As usual, I am awakened to the new season by Jason Austin, my old high-school buddy. He was sports editor of the fortnightly "Arrow Head" newspaper and I was feature editor.

Upon graduation, Jas went on to become a big shot at the Buick Motor Car Co. I was more deeply inoculated with printer's ink and jumped at the offer of $15 per week as a rookie sportswriter for the Flint (Mich.) Daily Journal.

Our mutual affection for baseball seemingly entitles him to rattle my cage with baseball sticklers when the daffodils in his back yard sprout.

Here is this year's brain buster: "How many hits can a team make in one inning without scoring a run?"

To understand the peculiar attraction of baseball, one must read Sportswriter Roger Kahn's "Intellectuals and Ball Players" in the American Scholar of November 1957.

"A major league baseball team is a collection of 25 youngish men who have made the major leagues and discovered that in spite of it, life remains distressingly short of ideal.

"A bad knee still throbs before a rainstorm. Too much beer still makes for an unpleasant fullness. Girls still insist on tiresome preliminaries. And now there is a wife who gets headaches or a baby who has colic.

"Football is violence and cold weather. Horse racing is animated roulette. Boxing is smoky halls and kidneys battered until they bleed. Tennis and golf are best played, not watched.

"Basketball, hockey and track meets are action heaped upon action, climax upon climax, until the onlooker's response becomes deadened.

"Baseball is for the leisurely afternoons of summer and for the unchanging dreams."

Babe Ruth's Homer

My own explanation for the attraction of baseball is the eternal drama of one man facing nine others dedicated to defeating him. To win against these odds is a singular triumph that we can share vicariously.

A memorable example is immortal Babe Ruth's greatest hit as recorded in faded newspaper clippings.

It all happened Oct. 1, 1932 - in the third game of the Yankee-Cubs "World Serious." The Yankees had won the two opening games in New York and had invaded Chicago aiming for a clean-sweep blitz.

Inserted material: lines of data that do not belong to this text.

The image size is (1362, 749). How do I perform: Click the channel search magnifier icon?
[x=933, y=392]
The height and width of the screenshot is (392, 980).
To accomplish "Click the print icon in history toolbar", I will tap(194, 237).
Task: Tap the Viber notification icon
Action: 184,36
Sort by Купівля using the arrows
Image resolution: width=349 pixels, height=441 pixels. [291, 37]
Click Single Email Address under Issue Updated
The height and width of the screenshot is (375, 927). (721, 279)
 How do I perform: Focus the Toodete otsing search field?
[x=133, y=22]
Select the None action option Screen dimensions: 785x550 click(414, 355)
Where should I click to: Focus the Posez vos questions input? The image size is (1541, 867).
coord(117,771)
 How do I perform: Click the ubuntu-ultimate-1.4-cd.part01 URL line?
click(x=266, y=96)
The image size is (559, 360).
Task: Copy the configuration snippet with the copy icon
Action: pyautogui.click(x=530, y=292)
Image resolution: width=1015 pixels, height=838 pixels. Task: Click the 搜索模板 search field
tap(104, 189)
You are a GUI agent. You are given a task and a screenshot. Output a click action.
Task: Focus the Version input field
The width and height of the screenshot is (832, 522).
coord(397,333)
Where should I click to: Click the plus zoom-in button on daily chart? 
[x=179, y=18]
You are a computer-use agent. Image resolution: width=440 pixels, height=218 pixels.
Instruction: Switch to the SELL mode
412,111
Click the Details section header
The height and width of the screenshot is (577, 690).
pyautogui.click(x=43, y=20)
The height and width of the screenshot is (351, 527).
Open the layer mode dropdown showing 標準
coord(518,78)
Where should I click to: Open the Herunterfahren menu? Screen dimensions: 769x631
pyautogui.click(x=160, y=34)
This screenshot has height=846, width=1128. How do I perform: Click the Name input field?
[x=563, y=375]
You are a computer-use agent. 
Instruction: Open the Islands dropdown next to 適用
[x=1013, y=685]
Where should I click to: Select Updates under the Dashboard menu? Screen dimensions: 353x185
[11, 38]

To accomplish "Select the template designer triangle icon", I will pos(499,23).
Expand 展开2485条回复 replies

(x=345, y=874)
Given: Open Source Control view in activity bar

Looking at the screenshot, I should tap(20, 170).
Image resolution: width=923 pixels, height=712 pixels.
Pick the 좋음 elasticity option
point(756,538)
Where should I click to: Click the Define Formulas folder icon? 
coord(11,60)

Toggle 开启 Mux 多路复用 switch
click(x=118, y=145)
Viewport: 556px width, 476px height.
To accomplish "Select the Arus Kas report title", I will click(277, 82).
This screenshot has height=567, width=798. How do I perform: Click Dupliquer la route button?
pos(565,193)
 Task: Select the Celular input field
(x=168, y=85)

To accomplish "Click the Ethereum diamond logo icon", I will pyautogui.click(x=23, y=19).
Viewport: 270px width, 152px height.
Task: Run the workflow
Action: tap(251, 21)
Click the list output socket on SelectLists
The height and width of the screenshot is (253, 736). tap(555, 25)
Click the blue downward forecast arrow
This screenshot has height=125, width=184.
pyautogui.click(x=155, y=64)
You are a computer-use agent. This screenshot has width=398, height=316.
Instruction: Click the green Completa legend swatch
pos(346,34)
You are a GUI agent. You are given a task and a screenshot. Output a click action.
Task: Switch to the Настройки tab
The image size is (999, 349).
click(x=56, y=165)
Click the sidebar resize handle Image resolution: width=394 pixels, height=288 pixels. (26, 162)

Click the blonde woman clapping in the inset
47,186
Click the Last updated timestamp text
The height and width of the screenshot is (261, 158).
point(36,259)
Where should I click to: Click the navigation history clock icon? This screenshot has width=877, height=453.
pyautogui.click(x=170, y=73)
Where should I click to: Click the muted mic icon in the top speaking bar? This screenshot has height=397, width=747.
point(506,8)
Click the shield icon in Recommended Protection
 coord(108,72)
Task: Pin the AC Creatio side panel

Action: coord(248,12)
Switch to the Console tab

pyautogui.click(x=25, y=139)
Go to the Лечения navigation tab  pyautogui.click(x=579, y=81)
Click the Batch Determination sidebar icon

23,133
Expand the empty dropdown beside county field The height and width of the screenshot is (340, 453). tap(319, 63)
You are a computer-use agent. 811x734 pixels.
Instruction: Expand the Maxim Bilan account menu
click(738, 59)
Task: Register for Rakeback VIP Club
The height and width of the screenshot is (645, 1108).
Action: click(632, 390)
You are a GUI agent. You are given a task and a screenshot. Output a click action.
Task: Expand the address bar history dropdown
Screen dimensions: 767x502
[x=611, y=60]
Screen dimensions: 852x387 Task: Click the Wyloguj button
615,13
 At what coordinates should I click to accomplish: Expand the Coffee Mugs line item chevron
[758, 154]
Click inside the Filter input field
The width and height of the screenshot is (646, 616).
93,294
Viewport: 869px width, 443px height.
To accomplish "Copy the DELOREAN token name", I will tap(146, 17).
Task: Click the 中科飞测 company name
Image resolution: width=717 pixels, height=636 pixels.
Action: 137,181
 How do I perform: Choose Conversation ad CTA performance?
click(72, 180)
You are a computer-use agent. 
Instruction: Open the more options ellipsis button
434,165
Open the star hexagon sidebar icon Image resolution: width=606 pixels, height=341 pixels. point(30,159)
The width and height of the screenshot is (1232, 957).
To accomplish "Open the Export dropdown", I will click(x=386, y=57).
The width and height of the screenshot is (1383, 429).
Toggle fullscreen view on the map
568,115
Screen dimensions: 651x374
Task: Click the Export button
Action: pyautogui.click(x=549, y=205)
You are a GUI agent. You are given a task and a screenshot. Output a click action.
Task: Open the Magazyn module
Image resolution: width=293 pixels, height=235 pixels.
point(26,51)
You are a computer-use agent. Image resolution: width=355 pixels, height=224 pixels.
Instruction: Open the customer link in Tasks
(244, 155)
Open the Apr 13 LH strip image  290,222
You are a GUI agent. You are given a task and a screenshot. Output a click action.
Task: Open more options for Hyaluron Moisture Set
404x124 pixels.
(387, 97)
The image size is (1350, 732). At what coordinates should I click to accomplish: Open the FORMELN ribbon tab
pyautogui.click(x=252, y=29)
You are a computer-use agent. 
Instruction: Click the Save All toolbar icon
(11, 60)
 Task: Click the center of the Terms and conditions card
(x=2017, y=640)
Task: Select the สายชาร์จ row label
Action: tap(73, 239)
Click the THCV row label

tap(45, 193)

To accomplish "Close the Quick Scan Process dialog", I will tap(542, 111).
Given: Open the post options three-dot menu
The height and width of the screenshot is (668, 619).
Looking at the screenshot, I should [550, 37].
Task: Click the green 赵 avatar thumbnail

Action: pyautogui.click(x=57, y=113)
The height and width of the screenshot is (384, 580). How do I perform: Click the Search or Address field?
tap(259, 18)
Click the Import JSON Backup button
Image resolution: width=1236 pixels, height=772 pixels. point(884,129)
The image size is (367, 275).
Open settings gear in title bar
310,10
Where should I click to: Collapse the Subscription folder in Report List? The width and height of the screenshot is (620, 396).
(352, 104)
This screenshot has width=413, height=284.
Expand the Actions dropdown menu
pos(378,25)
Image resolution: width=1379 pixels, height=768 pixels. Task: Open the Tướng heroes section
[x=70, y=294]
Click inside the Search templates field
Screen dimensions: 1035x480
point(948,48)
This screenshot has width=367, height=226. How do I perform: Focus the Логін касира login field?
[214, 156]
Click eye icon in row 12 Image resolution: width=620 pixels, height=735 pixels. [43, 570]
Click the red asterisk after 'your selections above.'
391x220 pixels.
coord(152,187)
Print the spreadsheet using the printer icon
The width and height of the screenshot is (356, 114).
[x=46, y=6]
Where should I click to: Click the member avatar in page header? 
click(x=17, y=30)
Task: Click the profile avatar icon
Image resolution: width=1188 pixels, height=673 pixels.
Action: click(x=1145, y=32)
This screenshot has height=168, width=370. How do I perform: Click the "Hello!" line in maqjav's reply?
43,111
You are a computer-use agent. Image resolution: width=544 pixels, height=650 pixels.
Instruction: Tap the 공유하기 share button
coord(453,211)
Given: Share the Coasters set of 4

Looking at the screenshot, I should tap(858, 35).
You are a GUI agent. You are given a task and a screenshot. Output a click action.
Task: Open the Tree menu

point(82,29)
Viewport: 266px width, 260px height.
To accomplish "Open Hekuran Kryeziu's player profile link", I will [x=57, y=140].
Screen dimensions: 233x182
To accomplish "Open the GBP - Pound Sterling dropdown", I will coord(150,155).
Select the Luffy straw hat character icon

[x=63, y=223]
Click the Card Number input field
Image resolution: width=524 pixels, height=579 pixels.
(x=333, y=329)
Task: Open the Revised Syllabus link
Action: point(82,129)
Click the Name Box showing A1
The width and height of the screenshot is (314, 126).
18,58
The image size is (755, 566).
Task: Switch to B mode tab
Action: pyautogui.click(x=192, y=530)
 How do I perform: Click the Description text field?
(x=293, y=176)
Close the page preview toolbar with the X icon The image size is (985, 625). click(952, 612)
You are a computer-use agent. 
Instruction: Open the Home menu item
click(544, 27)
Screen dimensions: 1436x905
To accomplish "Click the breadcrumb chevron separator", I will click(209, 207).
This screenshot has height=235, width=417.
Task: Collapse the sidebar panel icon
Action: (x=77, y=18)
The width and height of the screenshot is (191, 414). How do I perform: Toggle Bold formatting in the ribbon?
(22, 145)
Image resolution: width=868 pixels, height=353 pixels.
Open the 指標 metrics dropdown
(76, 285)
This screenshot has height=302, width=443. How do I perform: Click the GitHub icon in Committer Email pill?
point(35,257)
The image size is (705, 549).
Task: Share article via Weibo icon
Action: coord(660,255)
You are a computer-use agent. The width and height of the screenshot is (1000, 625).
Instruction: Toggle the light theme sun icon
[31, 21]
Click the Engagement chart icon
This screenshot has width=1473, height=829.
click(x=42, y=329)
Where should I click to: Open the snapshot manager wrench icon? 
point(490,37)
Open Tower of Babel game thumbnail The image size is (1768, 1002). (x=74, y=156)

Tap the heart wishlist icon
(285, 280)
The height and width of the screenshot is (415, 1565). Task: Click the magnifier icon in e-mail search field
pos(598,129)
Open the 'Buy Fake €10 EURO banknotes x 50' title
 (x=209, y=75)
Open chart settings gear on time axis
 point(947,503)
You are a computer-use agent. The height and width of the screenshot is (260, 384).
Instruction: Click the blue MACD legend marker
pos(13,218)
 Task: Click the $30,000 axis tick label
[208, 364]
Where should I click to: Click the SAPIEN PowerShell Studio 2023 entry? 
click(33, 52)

Feeling between the two teams was bitter. Ruth, always a liberal spender - had publicly denounced the Cubs as "a lotta cheapskates." They had confined their World Series money to 24 shares - dealing out the popular Rogers Hornsby, their ex-manager.

The Babe was a popular hero of his day. Top heavy, on spindly legs, he hardly fit the role of an athlete. Yet, his keen eye, superb timing and powerful arms had made him the Home Run King.

In addition to all else, Ruth was a showman. A foundling orphan, Ruth had been reared in a children's home. He learned to fend for himself in the hap-hazard manner of street kids.

He loved baseball, he loved the fans and he loved life. He had fun in whatever he did.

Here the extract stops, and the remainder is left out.